Esta camada de futbolistas es parte de un tiempo histórico. Desde los inicios del fútbol femenino, allá por 1913, hasta el Mundial las mujeres que jugaban al fútbol eran las machonas, las varoneras, las tortilleras, las Carlitos, las Raulito.

“La idea era que la gente nos conozca, que se empiece a ver más el fútbol femenino. Pero pasó algo especial. Nos empezaron a ver por el empuje que teníamos, por la garra, por meter y meter más allá de ser inferiores a nuestras rivales. Japón había sido campeón y subcampeón del mundo, Inglaterra siempre había peleado. Dejamos todo. Las mujeres y las nenas nos empezaron a seguir. Las más chiquitas tenían ídolos varones, que era lo único que podían ver, y de golpe nos tenían a nosotras como referentas”, analiza Correa.

En Francia las futbolistas recibían videos de aliento grabados en escuelas, dibujos y cartas de niñes y adolescentes que las alentaban desde distintos puntos del mapa.

Un año atrás, en la tierra de la Revolución francesa, en la patria de Simone de Beauvoir, un grupo de jugadoras -empujadas por la potencia de todas las que patearon una pelota alguna vez en el país del fútbol- corrieron tanto que dejaron una huella.

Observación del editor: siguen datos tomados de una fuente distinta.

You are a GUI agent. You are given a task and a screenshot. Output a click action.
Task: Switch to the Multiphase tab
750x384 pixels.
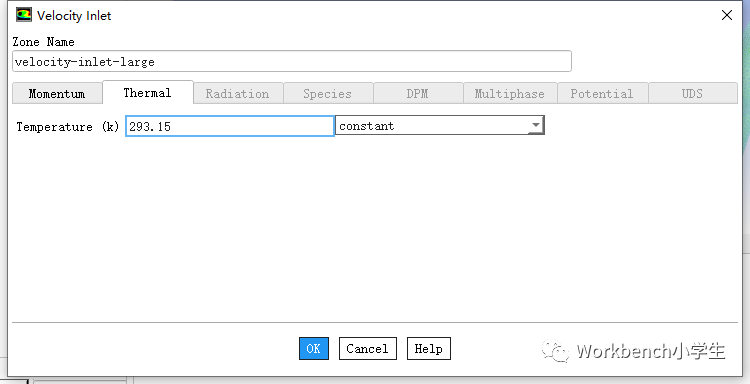510,94
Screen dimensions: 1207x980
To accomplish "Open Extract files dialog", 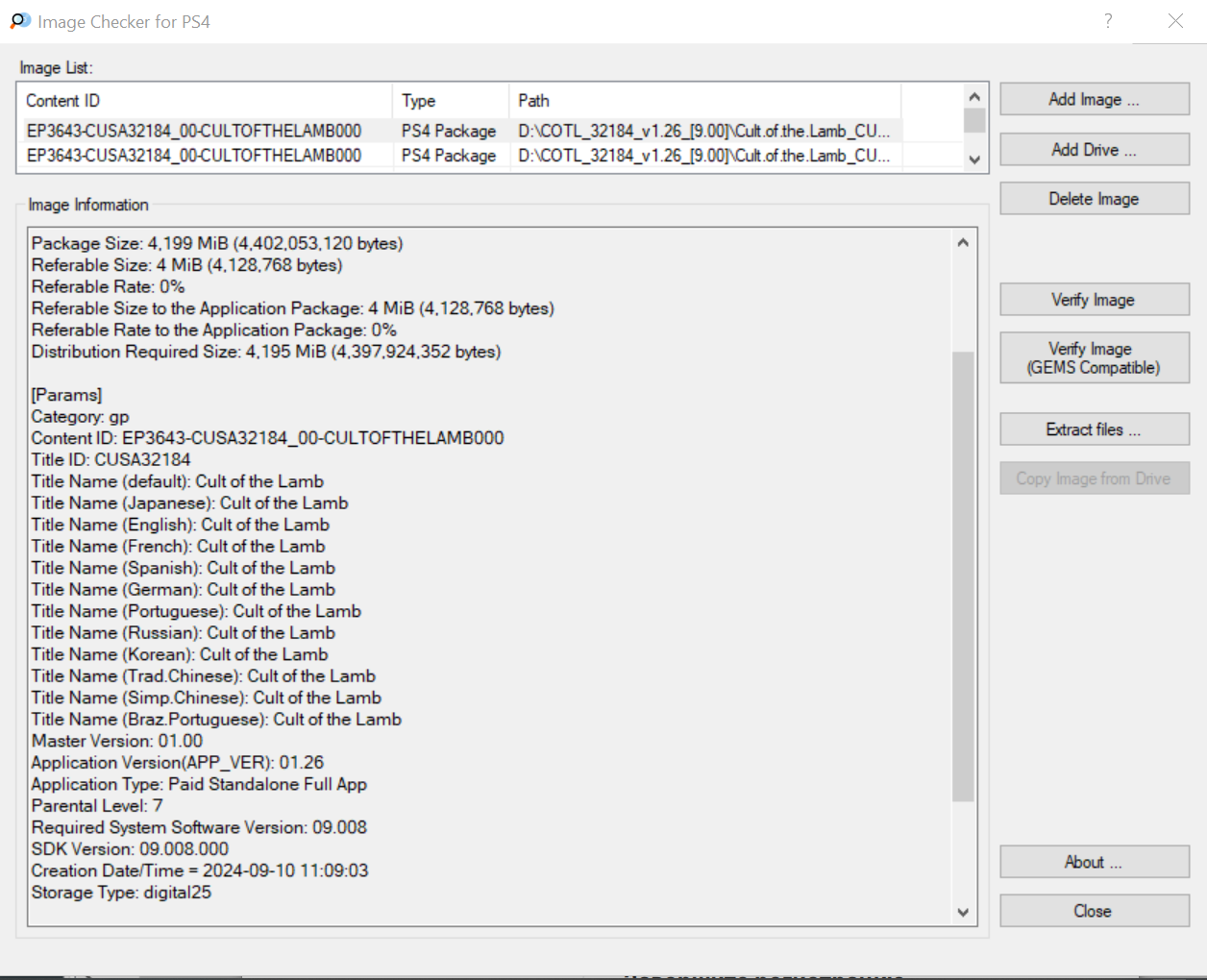I will point(1094,429).
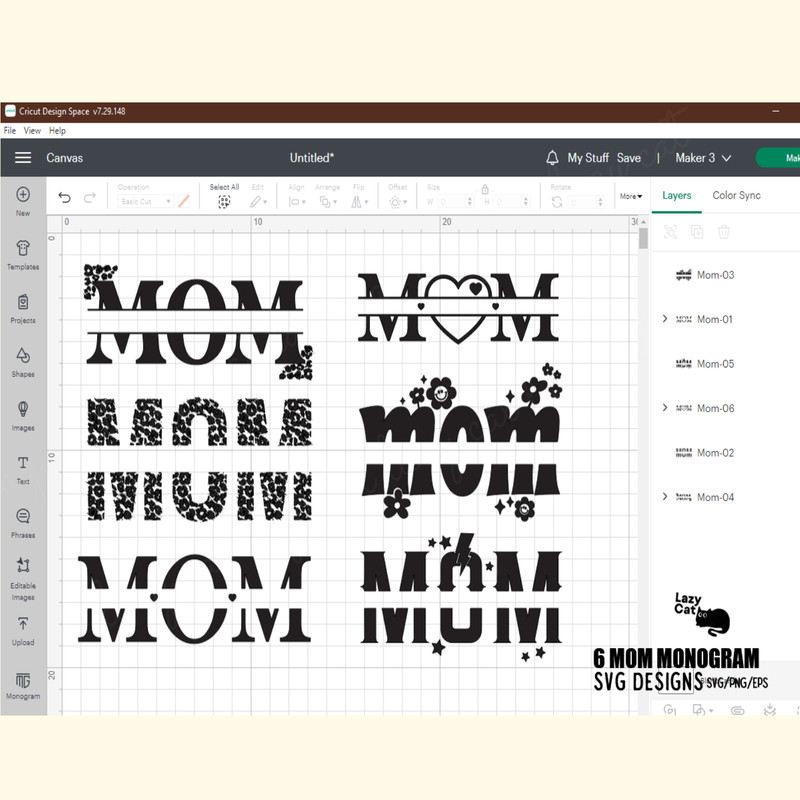The width and height of the screenshot is (800, 800).
Task: Click the Undo arrow
Action: tap(65, 199)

Pasaron 12 meses de una transformación cultural: el fútbol se convirtió en un grito de lucha y sobre todo en un juego que también es de ellas. La historia la escribieron unas barriletas cósmicas. Para que desde entonces y en adelante todas las niñas que quieran jugar al fútbol tengan en claro que llevan en los botines revolución.

Y que, como Bonsegundo cuando era chica, pueden recibir de regalo pelotas y no muñecas.